Telkom rakes in cash thanks to MTRs, while Vodacom, MTN suffer
In recent Telkom trading statement, the operator said its normalised earnings for the year ended 31 March 2015 will be up significantly.
This is thanks, in part, to lower payments to mobile operators – due to a reduction in termination rates – which resulted in a benefit R743 million.
Call termination rates are the fees networks pay one another to connect voice calls to one another’s networks, and was the subject of a court battle between Vodacom, MTN, Cell C, and Icasa during 2014.
Cell C was fighting for greater asymmetry, while Vodacom and MTN were against the move.
Asymmetry means that smaller operators such as Telkom’s mobile arm and Cell C are able to charge more to connect calls to their networks than Vodacom and MTN are allowed to charge in return.
MTN and Vodacom warned they would lose out on R1 billion each in revenue if Icasa went ahead with a proposed increase in asymmetry (and decrease in termination rates) for Cell C and Telkom.
In September 2014 Icasa announced its final termination rates which lowered asymmetry from the levels Icasa had previously proposed, but stated that for an operator to qualify for asymmetry it must have less than 20% of the share of total terminated minutes in either the fixed or mobile market.
Previously, an operator qualified based on market share – which had to be under 25%.
Following the decision by Icasa on termination rates, which still benefited Cell C and Telkom, the latter reported the R743 million benefit.
“Our performance for the full year to 31 March 2015 continued the trend experienced and reported on in our interim results where a challenging operating environment was once again compounded by competitive pressures and regulatory interventions,” said Telkom.
In recent trading updates from MTN and Vodacom, both operators reported losses in revenue based on the termination rates.
“Service revenue in SA declined 5.8% due to [termination rates] in April 2014 and by increased competition and weaker consumer spending,” said Vodacom’s in its Q3 2014 report.
“The impact of the lower [termination rates] was to reduce service revenue by almost a billion rand,”said Vodacom CEO Shameel Joosub in November 2014.
MTN, meanwhile, saw local revenue decline 3.9% according to its latest full-year results, mainly due to a 36% decline in interconnect revenue due to lower mobile termination rates.
Prices meant to drop
Icasa said that while a reduction in wholesale rates such as call termination will not necessarily mean consumers will see an immediate reduction in retail prices, rates have come down almost immediately when the previous call termination rate cuts were announced.
“The extent to which retail rates drop is operator-dependent,” Icasa added.
What has happened, however, is that both MTN and Vodacom increased their prices – which the operators warned would happen following Icasa’s decision.

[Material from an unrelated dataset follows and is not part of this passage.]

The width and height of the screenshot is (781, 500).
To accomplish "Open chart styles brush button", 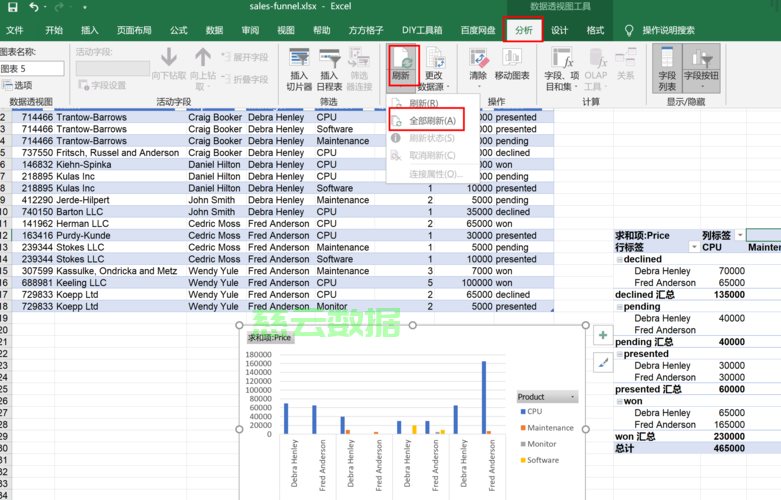I will (x=603, y=362).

Mobile networks warned that an unfavourable outcome could result in “catastrophic” consequences, including price hikes, while Vodacom said the impact on revenue “means less money for Vodacom to invest in network upgrades and bringing overall call costs down”.
Cell C also recently hiked its contract prices, which came into effect on 1 February 2015, along with Telkom which unexpectedly increased its line rental prices mid-year.